Traditional Labour voters in the north and central parts of England deserted the party in droves, allowing Prime Minister Boris Johnson's Conservatives for decades seen by Labour backers as the anti-union party of the London elite to make unprecedented gains.
Johnson's clarion call to get Brexit done proved more appealing than Corbyn's two-pronged approach, which raised the prospect of yet more delay in the already slow Brexit process.
It will fall to a new leader to come up with a strategy that might bring the party back to power, or at least restore it as a credible opposition force. Corbyn said Friday he will not lead Labour into another general election, but resisted calls to step down immediately.
He later said an internal election to choose a new party leader to replace him will take place early next year and that he will step down then.
Corbyn's party did relatively well in the 2017 vote, depriving Theresa May of a majority in Parliament, but imploded in Thursday's election. Corbyn was bedeviled by concerns about his fuzzy Brexit policy, the cost of the party's ambitious social plans, and worries about perceived tolerance of anti-Semitism in his inner circle.
As bitter recriminations began about the failed campaign, former Labour Party Home Secretary Alan Johnson called Corbyn a disaster on the doorstep. Everyone knew that he couldn't lead the working class out of a paper bag."
The results also showed that the ever-cheerful Johnson fond of saying Britain is the greatest country in the world connected more easily with voters than the often-dour Corbyn, whose claims that Labour would address rising inequality did not gain traction.
Ian Murray, a Labour legislator who won re-election in Scotland, said the party's existence will be threatened if it doesn't learn from the across-the-board defeats. This party must listen, this party must respond, or this party will die, he warned. He said the party needs not just to replace Corbyn but also to change the world view he brought to the leadership.
For the sake of the Labour movement, for the sake of the Labour Party, but more importantly for the sake of the country, not only does the person have to go but the policy and the ideology has to go as well, he said.

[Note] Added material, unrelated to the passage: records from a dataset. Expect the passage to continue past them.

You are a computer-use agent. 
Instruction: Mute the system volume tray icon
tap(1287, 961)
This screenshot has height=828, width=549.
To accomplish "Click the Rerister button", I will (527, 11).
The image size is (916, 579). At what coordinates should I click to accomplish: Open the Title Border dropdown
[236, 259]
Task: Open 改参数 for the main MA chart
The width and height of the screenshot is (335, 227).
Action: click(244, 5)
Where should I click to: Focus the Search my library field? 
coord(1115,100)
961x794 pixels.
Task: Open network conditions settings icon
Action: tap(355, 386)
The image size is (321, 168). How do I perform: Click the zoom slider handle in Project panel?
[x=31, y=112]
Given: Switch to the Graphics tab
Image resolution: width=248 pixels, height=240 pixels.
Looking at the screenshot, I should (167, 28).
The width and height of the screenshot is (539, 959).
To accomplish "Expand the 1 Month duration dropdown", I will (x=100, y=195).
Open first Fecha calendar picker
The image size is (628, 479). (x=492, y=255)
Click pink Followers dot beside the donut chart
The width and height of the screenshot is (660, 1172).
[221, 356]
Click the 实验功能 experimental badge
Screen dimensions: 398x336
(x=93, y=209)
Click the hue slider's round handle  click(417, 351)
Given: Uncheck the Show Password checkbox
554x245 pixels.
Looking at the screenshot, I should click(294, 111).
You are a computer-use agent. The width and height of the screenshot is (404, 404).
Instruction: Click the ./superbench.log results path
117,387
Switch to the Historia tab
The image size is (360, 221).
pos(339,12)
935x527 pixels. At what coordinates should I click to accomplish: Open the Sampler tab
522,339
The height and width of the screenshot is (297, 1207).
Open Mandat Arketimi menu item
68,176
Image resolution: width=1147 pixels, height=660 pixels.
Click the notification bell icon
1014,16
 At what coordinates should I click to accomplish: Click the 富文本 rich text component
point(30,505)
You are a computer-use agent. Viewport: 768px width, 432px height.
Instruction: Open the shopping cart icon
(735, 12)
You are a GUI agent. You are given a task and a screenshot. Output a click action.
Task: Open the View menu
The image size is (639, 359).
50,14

Corbyn early Friday indicated his desire to preside over a period of reflection in which the party would regroup, a strategy that seems designed to make sure that Corbynism his embrace of European-style socialism with an expanded role for the state does not end once he is replaced.
He may face stiff opposition, however, from Labour figures who want the party to move back to the political center, as defined by more successful figures including Tony Blair, Gordon Brown and even Ed Miliband, who was beaten by the Conservatives in 2015 but did not suffer a drubbing of this magnitude.